▶ **TASK TO COMPLETE**
Count the lines in the rows below that contain the word "menu". Reply with the number only.

▶ **INFORMATION GIVEN**
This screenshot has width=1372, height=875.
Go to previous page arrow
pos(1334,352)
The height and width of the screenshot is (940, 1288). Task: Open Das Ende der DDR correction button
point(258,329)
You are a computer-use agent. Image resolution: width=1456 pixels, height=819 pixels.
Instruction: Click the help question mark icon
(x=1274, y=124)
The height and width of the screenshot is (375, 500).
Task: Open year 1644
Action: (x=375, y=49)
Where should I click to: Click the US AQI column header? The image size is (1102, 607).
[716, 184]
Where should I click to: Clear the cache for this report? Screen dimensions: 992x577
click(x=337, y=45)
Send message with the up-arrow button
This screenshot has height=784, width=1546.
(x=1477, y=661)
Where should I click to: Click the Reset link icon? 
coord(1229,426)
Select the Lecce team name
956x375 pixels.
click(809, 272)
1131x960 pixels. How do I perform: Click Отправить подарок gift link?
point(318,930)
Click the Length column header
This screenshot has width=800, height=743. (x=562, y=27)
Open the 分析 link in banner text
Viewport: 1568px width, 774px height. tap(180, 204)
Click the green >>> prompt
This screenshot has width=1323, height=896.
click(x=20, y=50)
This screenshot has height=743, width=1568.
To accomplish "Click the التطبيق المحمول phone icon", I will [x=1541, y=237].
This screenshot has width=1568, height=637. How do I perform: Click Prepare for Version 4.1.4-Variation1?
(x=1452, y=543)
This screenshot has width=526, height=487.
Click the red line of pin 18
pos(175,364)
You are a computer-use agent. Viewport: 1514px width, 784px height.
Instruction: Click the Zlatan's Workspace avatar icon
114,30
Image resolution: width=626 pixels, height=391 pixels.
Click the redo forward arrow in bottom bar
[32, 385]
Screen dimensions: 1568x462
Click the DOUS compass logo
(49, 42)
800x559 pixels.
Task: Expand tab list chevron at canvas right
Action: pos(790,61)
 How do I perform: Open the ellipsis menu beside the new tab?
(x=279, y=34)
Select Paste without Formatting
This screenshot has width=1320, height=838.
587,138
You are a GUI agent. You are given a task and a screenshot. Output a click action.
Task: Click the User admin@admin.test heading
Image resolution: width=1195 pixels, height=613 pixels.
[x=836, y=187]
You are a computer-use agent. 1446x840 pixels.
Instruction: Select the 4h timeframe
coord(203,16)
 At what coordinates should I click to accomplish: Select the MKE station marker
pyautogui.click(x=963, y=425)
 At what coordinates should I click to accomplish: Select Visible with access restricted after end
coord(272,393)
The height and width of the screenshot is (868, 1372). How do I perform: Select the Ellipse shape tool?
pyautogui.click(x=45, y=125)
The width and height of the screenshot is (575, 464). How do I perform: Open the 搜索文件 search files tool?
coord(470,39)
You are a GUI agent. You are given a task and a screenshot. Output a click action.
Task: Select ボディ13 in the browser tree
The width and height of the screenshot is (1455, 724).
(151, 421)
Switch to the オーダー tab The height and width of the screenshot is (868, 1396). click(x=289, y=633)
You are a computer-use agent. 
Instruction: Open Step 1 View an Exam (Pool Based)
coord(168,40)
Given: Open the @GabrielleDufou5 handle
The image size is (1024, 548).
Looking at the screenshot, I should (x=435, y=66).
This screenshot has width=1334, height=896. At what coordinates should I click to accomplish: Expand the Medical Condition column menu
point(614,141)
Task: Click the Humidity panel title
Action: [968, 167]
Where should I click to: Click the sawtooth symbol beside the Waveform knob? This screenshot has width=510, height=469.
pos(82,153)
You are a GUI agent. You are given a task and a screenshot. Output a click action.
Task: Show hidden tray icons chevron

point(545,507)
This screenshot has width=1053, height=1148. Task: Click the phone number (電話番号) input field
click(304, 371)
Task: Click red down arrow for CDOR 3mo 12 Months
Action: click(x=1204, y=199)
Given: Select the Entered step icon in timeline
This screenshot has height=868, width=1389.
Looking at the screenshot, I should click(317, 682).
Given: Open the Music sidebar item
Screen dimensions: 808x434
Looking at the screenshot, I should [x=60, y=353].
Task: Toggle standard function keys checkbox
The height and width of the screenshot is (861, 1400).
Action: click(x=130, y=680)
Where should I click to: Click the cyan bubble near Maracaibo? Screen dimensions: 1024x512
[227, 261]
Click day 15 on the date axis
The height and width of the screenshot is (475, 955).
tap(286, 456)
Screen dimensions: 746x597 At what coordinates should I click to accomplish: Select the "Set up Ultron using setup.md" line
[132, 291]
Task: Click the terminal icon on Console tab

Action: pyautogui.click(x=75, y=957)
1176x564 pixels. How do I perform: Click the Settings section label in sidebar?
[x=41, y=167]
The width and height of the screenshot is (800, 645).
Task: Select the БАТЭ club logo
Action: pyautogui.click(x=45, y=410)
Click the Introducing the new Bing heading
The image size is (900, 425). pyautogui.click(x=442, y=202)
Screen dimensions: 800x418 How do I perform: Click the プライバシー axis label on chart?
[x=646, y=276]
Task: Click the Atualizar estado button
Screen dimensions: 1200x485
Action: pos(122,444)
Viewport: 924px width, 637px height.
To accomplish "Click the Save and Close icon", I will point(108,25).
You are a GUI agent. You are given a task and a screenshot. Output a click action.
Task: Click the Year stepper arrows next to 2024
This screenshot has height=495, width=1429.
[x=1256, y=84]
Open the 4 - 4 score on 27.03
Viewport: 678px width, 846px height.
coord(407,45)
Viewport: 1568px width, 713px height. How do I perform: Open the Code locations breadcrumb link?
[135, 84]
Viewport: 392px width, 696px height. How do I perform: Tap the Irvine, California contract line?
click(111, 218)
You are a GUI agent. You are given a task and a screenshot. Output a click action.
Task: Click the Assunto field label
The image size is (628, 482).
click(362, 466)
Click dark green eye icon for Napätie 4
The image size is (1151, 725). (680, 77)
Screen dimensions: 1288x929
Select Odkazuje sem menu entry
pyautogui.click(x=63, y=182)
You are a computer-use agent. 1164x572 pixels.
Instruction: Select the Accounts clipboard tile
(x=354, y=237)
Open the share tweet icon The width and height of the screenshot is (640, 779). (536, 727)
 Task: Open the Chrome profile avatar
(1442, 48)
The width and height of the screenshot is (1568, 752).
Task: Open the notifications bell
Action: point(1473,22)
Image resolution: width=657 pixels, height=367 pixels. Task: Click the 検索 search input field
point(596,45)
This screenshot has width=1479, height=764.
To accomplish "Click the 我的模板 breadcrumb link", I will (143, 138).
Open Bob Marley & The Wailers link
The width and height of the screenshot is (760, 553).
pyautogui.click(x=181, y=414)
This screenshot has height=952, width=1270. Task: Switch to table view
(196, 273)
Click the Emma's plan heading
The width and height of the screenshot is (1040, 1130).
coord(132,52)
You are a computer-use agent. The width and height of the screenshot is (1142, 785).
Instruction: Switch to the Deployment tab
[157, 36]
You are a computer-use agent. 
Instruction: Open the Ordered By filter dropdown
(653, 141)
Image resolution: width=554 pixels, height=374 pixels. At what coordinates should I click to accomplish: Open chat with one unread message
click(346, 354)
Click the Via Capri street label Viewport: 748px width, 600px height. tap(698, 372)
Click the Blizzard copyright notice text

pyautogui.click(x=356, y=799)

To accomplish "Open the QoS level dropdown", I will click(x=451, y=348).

▶ **RIGHT ANSWER**
3